◆ Text block:
Puddling is a traditional civil engineering technique used to create watertight barriers in canals, reservoirs, and earthworks by compacting clay to prevent water leakage. The process involves kneading, mixing, and compacting clay—often with water—to form an impermeable layer known as puddle clay. This method has historically been essential in the construction of canals, dams, and embankments, particularly before the development of modern waterproofing materials.

Puddling was widely used during the 18th and 19th centuries, notably in the construction of Britain’s canal network, where engineers such as James Brindley and Thomas Telford employed it to line waterways and prevent seepage. Although largely replaced by modern materials like concrete and synthetic liners, puddling remains relevant in the restoration of historic structures and some environmentally sensitive projects where natural materials are preferred.

==Puddle clay as a lining==
Puddling is used in maintaining canals or reservoirs on permeable ground. Prior to the canal age, it had been used to line pits for tanning, and by Dutch drainage engineers in the Fens. The technique of puddling canals was developed by early canal engineer James Brindley; it is considered his greatest contribution to engineering. This processed material was used extensively in UK canal construction in the period starting circa 1780. Starting about 1840 puddle clay was used more widely as the water-retaining element (or core) within earthfill dams, particularly in the Pennines. Its usage in UK dams was superseded about 1960 by the use of rolled clay in the core, and better control of moisture content.

◆ Questions to answer:
**a)** Answer the following questions using the passage on puddling, one answer per line:
(i) What name is given to the impermeable layer formed by puddling?
(ii) Which early canal engineer developed the technique of puddling canals?
(iii) Around what year was puddle clay superseded in UK dams, and by what?
**b)** List the actions that the puddling process applies to clay, as named in the passage on puddling.
**c)** Extend the passage on puddling by continuing it after its final sentence.

(Stored records)
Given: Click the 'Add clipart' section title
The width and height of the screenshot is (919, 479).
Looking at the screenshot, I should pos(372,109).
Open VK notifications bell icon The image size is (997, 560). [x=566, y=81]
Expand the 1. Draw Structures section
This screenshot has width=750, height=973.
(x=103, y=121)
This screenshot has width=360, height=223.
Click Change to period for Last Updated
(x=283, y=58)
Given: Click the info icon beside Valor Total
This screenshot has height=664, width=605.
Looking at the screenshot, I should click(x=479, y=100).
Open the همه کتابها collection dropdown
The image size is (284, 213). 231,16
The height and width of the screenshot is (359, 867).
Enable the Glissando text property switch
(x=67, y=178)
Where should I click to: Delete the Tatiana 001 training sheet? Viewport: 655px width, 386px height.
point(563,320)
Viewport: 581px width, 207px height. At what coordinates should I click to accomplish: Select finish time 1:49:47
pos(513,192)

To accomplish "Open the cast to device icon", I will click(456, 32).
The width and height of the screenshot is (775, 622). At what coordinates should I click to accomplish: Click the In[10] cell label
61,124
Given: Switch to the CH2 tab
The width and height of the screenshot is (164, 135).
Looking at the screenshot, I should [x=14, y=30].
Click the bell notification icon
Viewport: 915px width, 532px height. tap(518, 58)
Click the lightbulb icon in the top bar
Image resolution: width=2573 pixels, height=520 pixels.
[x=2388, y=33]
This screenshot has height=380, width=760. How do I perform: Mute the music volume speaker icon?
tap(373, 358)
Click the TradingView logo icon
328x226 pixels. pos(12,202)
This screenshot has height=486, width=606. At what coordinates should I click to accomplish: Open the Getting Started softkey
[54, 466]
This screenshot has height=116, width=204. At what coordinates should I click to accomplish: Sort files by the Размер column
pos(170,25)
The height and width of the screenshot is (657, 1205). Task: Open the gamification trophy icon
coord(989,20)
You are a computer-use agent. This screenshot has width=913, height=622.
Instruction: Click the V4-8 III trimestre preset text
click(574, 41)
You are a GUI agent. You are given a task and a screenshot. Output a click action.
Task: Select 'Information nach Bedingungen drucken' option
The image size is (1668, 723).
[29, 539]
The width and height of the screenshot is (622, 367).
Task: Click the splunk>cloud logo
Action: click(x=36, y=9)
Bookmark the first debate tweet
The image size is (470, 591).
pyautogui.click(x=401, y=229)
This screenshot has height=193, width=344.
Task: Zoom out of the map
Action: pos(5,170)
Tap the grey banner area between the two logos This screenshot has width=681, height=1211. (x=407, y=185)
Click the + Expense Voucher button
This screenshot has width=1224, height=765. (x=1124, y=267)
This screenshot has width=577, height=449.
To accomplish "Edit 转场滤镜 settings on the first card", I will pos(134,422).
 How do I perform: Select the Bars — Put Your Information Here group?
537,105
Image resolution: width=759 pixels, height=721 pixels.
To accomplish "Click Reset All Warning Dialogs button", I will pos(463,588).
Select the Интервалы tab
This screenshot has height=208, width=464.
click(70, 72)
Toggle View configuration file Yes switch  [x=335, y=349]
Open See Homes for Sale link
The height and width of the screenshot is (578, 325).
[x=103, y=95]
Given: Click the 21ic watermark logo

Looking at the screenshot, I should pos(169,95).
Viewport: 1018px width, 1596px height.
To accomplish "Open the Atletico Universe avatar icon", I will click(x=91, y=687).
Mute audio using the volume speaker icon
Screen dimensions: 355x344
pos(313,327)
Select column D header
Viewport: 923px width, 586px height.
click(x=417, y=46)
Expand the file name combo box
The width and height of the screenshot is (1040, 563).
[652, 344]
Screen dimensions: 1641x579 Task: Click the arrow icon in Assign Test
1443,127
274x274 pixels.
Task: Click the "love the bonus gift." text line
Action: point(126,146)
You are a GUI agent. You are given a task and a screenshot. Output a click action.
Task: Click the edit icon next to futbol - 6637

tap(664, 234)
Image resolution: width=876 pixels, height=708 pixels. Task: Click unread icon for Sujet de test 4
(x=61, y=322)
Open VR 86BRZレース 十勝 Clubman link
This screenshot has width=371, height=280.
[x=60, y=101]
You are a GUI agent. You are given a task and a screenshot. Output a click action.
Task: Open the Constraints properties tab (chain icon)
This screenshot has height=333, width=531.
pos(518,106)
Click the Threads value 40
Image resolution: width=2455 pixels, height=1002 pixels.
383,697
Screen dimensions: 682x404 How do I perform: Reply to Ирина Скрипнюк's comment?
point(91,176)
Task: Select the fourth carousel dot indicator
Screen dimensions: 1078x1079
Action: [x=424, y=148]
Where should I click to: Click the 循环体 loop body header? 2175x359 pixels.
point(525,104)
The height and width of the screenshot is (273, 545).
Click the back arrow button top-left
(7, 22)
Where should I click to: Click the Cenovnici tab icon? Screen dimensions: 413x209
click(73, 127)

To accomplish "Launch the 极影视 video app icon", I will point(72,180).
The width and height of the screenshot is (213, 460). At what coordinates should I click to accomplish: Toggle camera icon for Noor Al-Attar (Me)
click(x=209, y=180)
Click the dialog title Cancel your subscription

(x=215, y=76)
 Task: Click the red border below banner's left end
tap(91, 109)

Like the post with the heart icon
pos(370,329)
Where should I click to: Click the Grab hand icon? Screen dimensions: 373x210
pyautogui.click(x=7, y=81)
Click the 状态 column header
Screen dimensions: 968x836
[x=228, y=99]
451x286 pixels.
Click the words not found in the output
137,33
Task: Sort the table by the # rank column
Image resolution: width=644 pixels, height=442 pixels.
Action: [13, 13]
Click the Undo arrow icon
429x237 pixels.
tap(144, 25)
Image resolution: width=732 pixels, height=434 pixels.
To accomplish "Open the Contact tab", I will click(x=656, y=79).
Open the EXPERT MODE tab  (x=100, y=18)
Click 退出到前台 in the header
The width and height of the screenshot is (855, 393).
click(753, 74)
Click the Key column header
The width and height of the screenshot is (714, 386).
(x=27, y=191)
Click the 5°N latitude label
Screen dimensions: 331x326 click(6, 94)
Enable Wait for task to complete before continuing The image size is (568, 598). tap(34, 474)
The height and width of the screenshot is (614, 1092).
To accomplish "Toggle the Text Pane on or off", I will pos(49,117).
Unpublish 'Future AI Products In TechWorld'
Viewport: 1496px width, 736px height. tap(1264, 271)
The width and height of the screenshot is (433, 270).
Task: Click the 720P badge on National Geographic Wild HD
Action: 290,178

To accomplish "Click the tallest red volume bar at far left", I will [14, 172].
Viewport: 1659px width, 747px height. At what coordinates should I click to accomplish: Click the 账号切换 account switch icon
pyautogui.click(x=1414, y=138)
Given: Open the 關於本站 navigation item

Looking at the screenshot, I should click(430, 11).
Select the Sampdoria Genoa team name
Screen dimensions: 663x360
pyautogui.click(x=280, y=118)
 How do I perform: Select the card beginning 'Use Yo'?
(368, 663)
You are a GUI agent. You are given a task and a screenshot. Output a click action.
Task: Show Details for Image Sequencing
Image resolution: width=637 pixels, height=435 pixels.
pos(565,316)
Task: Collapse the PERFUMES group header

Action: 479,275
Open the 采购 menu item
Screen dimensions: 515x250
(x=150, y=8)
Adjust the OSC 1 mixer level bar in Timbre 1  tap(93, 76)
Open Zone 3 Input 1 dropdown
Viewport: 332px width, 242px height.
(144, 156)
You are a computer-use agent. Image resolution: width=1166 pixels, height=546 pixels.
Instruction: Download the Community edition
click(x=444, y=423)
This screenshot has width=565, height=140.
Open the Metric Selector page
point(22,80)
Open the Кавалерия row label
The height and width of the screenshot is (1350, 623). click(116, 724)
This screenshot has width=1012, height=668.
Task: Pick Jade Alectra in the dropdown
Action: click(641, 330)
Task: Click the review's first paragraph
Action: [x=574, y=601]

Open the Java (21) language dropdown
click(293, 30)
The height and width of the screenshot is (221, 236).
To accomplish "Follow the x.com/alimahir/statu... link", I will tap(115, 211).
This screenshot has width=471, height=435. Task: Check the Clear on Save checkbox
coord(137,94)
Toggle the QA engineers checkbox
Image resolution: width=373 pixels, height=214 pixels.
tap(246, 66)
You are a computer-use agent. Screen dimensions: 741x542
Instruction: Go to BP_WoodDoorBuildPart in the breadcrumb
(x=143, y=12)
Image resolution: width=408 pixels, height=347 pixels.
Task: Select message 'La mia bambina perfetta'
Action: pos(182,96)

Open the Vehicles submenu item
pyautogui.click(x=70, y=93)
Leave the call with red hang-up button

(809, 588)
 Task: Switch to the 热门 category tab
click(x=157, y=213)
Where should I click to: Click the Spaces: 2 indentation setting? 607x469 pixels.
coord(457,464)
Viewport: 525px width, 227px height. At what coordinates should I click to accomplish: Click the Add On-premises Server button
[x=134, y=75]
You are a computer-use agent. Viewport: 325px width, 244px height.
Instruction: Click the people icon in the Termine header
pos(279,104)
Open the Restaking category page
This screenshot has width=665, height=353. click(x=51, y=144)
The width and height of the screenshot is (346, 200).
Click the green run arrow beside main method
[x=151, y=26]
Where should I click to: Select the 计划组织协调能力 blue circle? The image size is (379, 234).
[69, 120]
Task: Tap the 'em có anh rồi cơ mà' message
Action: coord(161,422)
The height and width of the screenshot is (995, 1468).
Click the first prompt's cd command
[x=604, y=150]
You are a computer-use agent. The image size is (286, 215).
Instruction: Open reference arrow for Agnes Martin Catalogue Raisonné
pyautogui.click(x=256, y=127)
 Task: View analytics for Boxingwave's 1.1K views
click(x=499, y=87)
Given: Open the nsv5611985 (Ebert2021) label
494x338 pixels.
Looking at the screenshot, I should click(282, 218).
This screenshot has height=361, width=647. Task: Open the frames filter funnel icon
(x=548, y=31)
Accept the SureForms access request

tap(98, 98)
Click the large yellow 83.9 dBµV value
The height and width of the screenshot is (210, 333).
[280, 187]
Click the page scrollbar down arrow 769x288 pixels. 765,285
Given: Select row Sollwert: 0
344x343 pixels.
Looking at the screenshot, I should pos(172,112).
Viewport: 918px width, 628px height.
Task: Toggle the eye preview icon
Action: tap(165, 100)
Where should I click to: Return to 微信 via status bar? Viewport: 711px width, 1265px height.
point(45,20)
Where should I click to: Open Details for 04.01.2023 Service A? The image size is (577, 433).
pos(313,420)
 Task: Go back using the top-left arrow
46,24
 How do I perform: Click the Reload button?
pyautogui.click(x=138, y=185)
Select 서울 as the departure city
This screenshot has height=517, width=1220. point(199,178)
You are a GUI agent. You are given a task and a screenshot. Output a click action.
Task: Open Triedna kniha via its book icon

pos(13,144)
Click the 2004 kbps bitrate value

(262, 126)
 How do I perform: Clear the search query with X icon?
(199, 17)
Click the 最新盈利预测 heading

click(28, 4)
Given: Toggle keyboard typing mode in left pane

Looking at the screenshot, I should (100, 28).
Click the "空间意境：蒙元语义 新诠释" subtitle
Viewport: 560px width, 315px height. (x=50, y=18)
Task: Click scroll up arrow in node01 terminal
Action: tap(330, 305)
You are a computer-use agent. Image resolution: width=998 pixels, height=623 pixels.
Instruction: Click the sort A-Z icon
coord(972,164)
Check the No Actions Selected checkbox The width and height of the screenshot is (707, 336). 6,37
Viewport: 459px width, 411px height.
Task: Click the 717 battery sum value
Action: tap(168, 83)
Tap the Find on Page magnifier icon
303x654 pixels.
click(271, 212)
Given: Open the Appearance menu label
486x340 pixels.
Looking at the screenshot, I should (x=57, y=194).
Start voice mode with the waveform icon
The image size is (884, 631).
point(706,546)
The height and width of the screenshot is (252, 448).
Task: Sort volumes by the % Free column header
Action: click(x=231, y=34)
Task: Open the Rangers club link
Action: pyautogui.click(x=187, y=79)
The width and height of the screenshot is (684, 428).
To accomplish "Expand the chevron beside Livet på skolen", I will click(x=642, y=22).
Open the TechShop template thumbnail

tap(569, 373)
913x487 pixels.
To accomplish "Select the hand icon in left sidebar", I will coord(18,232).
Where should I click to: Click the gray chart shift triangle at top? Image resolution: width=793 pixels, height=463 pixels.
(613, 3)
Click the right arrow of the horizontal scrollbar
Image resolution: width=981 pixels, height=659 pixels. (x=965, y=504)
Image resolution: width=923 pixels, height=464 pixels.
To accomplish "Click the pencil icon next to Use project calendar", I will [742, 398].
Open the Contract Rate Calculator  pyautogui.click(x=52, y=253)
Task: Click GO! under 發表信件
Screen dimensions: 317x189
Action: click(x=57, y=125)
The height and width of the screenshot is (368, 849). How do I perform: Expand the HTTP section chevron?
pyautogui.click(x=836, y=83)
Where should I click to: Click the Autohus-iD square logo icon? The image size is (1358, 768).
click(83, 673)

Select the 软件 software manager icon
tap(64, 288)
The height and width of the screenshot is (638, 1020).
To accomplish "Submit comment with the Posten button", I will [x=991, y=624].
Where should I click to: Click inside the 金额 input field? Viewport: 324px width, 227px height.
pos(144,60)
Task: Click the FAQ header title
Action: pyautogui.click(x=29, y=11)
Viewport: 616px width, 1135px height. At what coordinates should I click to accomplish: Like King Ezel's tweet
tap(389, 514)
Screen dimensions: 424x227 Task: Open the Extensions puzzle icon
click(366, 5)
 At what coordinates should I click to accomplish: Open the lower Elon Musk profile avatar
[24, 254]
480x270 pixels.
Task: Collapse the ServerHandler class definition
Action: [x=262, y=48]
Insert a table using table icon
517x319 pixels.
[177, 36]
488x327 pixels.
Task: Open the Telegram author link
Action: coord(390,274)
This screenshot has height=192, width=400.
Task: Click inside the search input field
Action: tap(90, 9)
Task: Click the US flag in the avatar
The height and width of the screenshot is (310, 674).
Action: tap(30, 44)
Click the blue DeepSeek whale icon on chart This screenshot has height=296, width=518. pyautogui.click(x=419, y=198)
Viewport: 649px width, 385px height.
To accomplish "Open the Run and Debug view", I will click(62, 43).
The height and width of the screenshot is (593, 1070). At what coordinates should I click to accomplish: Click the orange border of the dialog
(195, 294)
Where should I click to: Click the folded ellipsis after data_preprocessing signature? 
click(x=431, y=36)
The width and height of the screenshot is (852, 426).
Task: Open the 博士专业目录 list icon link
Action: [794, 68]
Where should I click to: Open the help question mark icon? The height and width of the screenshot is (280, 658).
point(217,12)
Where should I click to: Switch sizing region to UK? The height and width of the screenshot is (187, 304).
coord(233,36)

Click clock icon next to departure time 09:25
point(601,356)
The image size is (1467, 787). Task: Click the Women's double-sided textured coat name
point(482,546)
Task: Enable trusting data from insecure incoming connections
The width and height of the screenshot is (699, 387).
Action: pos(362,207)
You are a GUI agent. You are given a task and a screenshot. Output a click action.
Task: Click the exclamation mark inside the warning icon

◆ Written answers:
**a)**
(i) Puddle clay.
(ii) James Brindley.
(iii) About 1960, by the use of rolled clay in the core.

**b)** Kneading, mixing, compacting

**c)**
A considerable number of early notable dams were built in that era and they are now sometimes referred to as the 'Pennines embankment' type. These dams are characterized by a slender vertical puddle clay core supported on both sides by earthfill shoulders of more heterogeneous material. To control under-seepage through the natural foundation below the dam, the Pennines embankments generally constructed a puddle clay-filled cutoff trench in rock directly below the central core. Later construction often used concrete to fill the cutoff trench.

To make puddle, clay or heavy loam is chopped with a spade and mixed into a plastic state with water and sometimes coarse sand or grit to discourage excavation by moles or water voles. The puddle is laid about 10 in thick at the sides and nearly 3 ft thick at the bottom of a canal, built up in layers. Puddle has to be kept wet in order to remain waterproof so it is important for canals to be kept filled with water.

The clay is laid down with a tool called a 'punner', or 'pun', a large rectangular block on a handle about 5 ft long, or trodden down, or compacted by some other means (e.g. by an excavator using the convex outside of its scoop, or, historically, by driving cattle across the area).

==Puddle as a building material==
Puddle clay or puddle adobe is often called cob. Cob has added ingredients of a fibrous material to act as a mechanical binder.